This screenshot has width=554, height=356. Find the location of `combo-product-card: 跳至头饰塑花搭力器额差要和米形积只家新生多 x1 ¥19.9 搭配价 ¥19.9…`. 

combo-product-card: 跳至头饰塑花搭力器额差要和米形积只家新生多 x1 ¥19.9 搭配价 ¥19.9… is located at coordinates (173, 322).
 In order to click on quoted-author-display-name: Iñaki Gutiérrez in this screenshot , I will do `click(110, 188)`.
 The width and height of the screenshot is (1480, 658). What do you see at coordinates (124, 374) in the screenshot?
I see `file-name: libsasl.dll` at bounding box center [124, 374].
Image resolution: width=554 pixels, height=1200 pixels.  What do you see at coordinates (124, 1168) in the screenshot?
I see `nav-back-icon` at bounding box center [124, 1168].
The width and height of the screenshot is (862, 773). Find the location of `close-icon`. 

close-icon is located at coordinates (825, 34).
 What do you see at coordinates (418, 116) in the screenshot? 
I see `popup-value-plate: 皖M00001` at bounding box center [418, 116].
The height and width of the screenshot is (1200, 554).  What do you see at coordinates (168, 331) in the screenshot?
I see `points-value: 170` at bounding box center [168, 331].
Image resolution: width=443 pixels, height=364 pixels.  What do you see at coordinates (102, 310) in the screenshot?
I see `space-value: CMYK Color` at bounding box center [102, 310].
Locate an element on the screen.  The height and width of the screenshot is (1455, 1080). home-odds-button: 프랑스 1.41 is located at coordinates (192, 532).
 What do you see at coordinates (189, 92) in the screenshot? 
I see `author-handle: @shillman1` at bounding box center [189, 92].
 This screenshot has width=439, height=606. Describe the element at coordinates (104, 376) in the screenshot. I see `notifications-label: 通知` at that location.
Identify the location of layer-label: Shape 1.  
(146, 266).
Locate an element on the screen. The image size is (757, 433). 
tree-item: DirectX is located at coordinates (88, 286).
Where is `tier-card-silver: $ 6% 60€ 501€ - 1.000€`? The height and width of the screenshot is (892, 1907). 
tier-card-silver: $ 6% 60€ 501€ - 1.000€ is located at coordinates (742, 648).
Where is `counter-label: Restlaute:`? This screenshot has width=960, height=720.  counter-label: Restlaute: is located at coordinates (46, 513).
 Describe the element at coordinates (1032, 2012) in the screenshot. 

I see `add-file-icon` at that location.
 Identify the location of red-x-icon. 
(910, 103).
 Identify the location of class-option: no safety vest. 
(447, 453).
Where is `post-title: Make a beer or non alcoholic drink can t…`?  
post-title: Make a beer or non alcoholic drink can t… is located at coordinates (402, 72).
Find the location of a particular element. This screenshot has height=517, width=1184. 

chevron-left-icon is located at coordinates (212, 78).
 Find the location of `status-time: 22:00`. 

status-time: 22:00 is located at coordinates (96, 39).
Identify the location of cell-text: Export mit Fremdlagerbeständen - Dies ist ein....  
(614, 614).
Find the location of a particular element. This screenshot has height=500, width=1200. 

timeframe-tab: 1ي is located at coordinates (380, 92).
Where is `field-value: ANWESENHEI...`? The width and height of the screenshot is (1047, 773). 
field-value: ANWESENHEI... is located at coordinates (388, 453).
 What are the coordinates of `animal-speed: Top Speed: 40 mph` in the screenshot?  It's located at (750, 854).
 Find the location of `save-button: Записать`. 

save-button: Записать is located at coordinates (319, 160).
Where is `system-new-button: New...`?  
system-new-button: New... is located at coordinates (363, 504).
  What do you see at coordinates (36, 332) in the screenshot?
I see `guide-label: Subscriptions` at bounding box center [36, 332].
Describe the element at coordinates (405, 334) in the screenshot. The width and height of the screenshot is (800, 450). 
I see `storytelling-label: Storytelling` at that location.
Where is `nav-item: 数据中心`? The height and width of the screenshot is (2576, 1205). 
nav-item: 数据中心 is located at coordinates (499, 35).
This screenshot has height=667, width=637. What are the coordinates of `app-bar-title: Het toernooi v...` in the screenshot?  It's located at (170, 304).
══════
Lay out these records as a numbered list, one line per item, and leave out the blank lines.

1. This screenshot has width=554, height=356. Find the location of `combo-product-card: 跳至头饰塑花搭力器额差要和米形积只家新生多 x1 ¥19.9 搭配价 ¥19.9…`. 
2. combo-product-card: 跳至头饰塑花搭力器额差要和米形积只家新生多 x1 ¥19.9 搭配价 ¥19.9… is located at coordinates (173, 322).
3.  In order to click on quoted-author-display-name: Iñaki Gutiérrez in this screenshot , I will do `click(110, 188)`.
4.  The width and height of the screenshot is (1480, 658). What do you see at coordinates (124, 374) in the screenshot?
5. I see `file-name: libsasl.dll` at bounding box center [124, 374].
6. Image resolution: width=554 pixels, height=1200 pixels.  What do you see at coordinates (124, 1168) in the screenshot?
7. I see `nav-back-icon` at bounding box center [124, 1168].
8. The width and height of the screenshot is (862, 773). Find the location of `close-icon`. 
9. close-icon is located at coordinates (825, 34).
10.  What do you see at coordinates (418, 116) in the screenshot? 
11. I see `popup-value-plate: 皖M00001` at bounding box center [418, 116].
12. The height and width of the screenshot is (1200, 554).  What do you see at coordinates (168, 331) in the screenshot?
13. I see `points-value: 170` at bounding box center [168, 331].
14. Image resolution: width=443 pixels, height=364 pixels.  What do you see at coordinates (102, 310) in the screenshot?
15. I see `space-value: CMYK Color` at bounding box center [102, 310].
16. Locate an element on the screen.  The height and width of the screenshot is (1455, 1080). home-odds-button: 프랑스 1.41 is located at coordinates (192, 532).
17.  What do you see at coordinates (189, 92) in the screenshot? 
18. I see `author-handle: @shillman1` at bounding box center [189, 92].
19.  This screenshot has width=439, height=606. Describe the element at coordinates (104, 376) in the screenshot. I see `notifications-label: 通知` at that location.
20. Identify the location of layer-label: Shape 1.  
21. (146, 266).
22. Locate an element on the screen. The image size is (757, 433). 
23. tree-item: DirectX is located at coordinates (88, 286).
24. Where is `tier-card-silver: $ 6% 60€ 501€ - 1.000€`? The height and width of the screenshot is (892, 1907). 
25. tier-card-silver: $ 6% 60€ 501€ - 1.000€ is located at coordinates (742, 648).
26. Where is `counter-label: Restlaute:`? This screenshot has width=960, height=720.  counter-label: Restlaute: is located at coordinates (46, 513).
27.  Describe the element at coordinates (1032, 2012) in the screenshot. 
28. I see `add-file-icon` at that location.
29.  Identify the location of red-x-icon. 
30. (910, 103).
31.  Identify the location of class-option: no safety vest. 
32. (447, 453).
33. Where is `post-title: Make a beer or non alcoholic drink can t…`?  
34. post-title: Make a beer or non alcoholic drink can t… is located at coordinates (402, 72).
35. Find the location of a particular element. This screenshot has height=517, width=1184. 
36. chevron-left-icon is located at coordinates (212, 78).
37.  Find the location of `status-time: 22:00`. 
38. status-time: 22:00 is located at coordinates (96, 39).
39. Identify the location of cell-text: Export mit Fremdlagerbeständen - Dies ist ein....  
40. (614, 614).
41. Find the location of a particular element. This screenshot has height=500, width=1200. 
42. timeframe-tab: 1ي is located at coordinates (380, 92).
43. Where is `field-value: ANWESENHEI...`? The width and height of the screenshot is (1047, 773). 
44. field-value: ANWESENHEI... is located at coordinates (388, 453).
45.  What are the coordinates of `animal-speed: Top Speed: 40 mph` in the screenshot?  It's located at (750, 854).
46.  Find the location of `save-button: Записать`. 
47. save-button: Записать is located at coordinates (319, 160).
48. Where is `system-new-button: New...`?  
49. system-new-button: New... is located at coordinates (363, 504).
50.   What do you see at coordinates (36, 332) in the screenshot?
51. I see `guide-label: Subscriptions` at bounding box center [36, 332].
52. Describe the element at coordinates (405, 334) in the screenshot. The width and height of the screenshot is (800, 450). 
53. I see `storytelling-label: Storytelling` at that location.
54. Where is `nav-item: 数据中心`? The height and width of the screenshot is (2576, 1205). 
55. nav-item: 数据中心 is located at coordinates (499, 35).
56. This screenshot has height=667, width=637. What are the coordinates of `app-bar-title: Het toernooi v...` in the screenshot?  It's located at (170, 304).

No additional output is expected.